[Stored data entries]
□ □ □ □

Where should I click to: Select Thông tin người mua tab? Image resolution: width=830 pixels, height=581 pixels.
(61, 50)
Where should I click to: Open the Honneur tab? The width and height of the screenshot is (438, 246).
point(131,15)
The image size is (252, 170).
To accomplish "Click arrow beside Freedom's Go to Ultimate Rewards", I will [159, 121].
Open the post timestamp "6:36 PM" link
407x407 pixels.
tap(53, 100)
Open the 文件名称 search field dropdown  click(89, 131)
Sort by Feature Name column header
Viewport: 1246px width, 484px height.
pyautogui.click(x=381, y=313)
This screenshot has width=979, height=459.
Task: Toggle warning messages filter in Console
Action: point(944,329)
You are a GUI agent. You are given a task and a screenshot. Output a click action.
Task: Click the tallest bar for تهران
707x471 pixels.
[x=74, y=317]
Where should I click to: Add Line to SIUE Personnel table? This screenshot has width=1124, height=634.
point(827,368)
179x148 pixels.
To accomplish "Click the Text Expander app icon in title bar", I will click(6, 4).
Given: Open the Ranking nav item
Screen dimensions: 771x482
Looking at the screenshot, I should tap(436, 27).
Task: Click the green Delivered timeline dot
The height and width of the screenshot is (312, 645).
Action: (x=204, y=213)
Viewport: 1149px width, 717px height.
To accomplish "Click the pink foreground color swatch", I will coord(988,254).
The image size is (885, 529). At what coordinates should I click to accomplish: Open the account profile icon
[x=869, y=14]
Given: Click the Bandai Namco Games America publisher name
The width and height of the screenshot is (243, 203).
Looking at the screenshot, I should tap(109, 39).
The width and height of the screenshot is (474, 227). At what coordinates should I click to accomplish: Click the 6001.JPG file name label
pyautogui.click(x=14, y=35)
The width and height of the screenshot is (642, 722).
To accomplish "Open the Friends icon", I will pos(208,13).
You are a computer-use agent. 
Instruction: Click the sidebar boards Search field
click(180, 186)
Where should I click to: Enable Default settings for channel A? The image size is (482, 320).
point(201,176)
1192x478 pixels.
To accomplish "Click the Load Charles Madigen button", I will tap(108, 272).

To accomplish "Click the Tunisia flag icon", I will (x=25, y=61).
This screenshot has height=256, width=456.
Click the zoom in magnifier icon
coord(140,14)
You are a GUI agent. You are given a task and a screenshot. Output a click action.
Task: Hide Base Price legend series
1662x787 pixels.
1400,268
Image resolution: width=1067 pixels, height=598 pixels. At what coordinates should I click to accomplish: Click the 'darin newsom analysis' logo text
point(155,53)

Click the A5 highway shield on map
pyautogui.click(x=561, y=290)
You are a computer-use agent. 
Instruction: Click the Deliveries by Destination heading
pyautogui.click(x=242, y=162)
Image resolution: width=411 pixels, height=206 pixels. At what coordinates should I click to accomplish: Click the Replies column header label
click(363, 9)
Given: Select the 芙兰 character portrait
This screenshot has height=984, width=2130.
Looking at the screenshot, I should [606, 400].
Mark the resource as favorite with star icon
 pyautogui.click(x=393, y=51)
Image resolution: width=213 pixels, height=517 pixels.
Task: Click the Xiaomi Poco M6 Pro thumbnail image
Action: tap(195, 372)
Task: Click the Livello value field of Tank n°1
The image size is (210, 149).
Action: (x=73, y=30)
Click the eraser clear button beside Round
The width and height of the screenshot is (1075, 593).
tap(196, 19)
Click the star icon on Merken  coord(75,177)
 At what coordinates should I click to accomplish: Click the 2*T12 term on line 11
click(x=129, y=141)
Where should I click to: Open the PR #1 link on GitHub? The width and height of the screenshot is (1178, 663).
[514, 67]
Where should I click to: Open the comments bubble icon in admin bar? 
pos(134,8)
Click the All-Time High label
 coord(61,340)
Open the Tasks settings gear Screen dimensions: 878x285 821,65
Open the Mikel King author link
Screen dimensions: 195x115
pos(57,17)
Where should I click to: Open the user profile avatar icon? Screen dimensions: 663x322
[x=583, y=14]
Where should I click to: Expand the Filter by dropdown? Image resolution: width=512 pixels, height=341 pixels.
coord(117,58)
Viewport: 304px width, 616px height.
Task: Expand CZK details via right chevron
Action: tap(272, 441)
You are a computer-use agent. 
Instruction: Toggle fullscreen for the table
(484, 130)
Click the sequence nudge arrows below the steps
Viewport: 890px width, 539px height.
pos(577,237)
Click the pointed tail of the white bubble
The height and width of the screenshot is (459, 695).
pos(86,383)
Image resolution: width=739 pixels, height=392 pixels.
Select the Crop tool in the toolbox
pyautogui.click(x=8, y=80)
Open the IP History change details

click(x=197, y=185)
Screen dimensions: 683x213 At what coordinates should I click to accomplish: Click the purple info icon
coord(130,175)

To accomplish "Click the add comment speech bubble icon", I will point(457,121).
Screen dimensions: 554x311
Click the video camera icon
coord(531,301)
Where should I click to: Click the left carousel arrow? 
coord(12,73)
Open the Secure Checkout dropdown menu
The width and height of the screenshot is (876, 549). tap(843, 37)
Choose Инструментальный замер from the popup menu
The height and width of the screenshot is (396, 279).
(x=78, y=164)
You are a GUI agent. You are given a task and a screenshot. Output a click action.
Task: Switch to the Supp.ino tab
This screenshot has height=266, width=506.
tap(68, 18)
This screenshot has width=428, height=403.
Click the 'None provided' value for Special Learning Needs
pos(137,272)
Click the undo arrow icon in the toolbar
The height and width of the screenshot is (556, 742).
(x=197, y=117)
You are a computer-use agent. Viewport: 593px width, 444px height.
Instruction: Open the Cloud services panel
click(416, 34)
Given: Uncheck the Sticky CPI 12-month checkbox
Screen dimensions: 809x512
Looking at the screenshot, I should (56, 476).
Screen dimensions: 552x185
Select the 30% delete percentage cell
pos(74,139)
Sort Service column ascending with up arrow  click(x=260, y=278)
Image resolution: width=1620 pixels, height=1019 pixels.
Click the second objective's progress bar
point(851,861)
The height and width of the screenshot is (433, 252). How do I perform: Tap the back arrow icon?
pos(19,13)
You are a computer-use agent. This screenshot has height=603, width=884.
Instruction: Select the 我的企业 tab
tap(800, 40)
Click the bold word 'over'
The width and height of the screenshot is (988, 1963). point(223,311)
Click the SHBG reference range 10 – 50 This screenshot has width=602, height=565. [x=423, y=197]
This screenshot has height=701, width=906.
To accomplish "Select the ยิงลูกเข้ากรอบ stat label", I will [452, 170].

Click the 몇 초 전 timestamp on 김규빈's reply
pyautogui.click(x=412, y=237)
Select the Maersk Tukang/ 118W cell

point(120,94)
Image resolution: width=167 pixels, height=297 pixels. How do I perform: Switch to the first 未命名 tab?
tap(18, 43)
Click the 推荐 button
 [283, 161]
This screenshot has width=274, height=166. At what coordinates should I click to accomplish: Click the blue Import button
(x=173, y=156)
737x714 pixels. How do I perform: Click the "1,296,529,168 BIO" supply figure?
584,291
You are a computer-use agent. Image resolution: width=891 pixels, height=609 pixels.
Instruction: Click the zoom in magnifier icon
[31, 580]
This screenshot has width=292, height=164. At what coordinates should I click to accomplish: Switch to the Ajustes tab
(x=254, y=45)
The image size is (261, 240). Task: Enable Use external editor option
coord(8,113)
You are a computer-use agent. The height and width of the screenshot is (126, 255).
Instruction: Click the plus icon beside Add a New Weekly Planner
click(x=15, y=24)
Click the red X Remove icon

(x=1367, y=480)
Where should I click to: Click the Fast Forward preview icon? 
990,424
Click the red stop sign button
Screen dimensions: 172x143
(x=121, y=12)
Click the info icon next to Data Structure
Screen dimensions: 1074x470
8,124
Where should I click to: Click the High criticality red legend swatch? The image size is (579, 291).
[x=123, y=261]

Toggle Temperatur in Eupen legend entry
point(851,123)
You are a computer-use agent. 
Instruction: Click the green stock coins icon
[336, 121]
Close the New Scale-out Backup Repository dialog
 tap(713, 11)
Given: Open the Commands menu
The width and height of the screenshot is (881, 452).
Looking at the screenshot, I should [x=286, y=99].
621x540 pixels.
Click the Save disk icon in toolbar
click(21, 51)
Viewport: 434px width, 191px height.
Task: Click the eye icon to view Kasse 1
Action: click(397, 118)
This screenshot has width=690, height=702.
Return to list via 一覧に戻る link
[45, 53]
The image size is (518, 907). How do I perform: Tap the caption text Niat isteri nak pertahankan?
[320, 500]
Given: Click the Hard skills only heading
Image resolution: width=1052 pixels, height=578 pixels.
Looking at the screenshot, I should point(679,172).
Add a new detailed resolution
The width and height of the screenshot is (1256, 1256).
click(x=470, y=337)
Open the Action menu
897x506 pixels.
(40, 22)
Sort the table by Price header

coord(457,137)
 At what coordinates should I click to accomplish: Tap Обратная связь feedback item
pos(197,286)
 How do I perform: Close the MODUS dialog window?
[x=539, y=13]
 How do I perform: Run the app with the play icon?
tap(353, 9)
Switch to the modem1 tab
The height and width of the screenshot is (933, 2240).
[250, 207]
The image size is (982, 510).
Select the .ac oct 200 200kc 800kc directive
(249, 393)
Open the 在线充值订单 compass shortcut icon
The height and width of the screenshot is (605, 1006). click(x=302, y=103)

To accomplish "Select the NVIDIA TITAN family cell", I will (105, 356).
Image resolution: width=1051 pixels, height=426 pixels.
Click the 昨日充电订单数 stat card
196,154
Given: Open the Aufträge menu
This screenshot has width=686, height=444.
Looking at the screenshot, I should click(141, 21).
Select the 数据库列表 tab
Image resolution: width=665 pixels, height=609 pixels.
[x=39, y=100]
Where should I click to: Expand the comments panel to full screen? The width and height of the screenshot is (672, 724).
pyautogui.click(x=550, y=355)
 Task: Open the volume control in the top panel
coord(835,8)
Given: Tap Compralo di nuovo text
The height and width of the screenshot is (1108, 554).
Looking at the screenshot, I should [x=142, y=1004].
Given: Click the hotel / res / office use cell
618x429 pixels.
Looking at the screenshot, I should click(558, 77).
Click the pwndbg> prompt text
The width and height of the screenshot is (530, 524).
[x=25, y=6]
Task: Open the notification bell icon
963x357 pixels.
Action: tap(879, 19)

□ □ □ □

WORK ORDER: Nothing but an exact copy of the lines from the start of the entries through the line containing "The image size is (252, 170)." belongs in the response.

SOLUTION TO THIS PROBLEM:
Where should I click to: Select Thông tin người mua tab? Image resolution: width=830 pixels, height=581 pixels.
(61, 50)
Where should I click to: Open the Honneur tab? The width and height of the screenshot is (438, 246).
point(131,15)
The image size is (252, 170).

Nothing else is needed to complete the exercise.